Kişisel tarihimde istesem bile unutamayacağım o iki olay olmasaydı, sırf şu 24 Nisan’da dostlarımla yine ters düşmemek uğruna tüm bildiklerimi bir kenara bırakmaya razıydım…

Coğrafya mıdır kader, tarihi nasıl okuduğumuz mu?

Onlarca yıldır çözülmemiş toplumsal ya da diplomatik sorunlarla boğuşmaya devam ediyorsak ve hep aynı tabulara takılıp ha bire tökezliyorsak… 

Yakın ya da uzak tarihimiz hakkında gırtlak gırtlağa gelmeden ya da kodesi boylamadan tartışmaktan dahi acizsek… 

Takvim yapraklarındaki hemen her gün, örneğin 31 Mart’tan 15 Temmuz’a, 27 Mayıs’tan 12 Eylül’e, 6 Mayıs’tan 2 Temmuz’a, 14 Haziran’dan 31 Mart/23 Haziran’a ya da 23 Nisan’dan 24 Nisan’a… Yani yılın neredeyse her günü bizlere öncelikle siyasi tarihin dönüm noktalarından birini çağrıştırıyorsa… 

Ve her ayrı günün sembolik anlamı hakkında derhal kutuplaşıyorsak… Söz konusu olaylar dün yaşanmışçasına taze bir öfkeyle karşıt görüşü dile getirenin gırtlağına sarılma noktasına geliveriyorsak… 
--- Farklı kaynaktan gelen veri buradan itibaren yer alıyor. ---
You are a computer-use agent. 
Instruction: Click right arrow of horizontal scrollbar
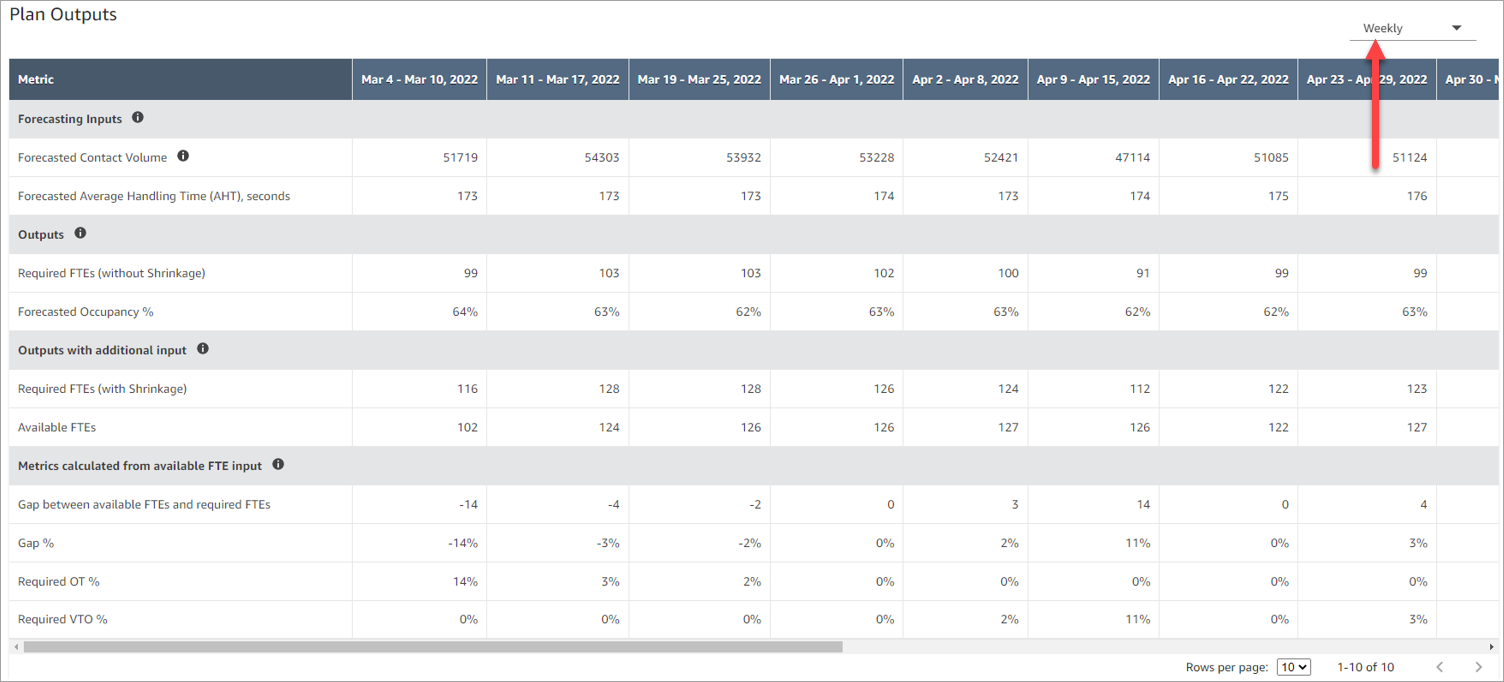pos(1491,647)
Tarih hakkında bildiklerimizi sorgulamayı reddediyor ve onu sadece inancımızı pekiştirmek için bir kaldıraç olarak kullanıyorsak…

İşte o zaman, coğrafyadan önce asıl tarihle bir sorunumuz olduğunu kabul etmeliyiz sanırım.

Bu coğrafyanın en sorunlu tarihlerinden biri de kuşkusuz 24 Nisan 1915 ve o günle başlayan süreçte neler yaşandığı… 

Bir gün önce neşeyle dolarak 23 Nisan’ı coşkuyla kutlayanların ezici çoğunluğu, ertesi gün 24 Nisan’ı hüzünle anmaya kalkanları görünce derhal teyakkuza geçiyor: Bunu yapmaya kalkan aymaz, öz kardeşi olsa gözünün yaşına bakmayacak!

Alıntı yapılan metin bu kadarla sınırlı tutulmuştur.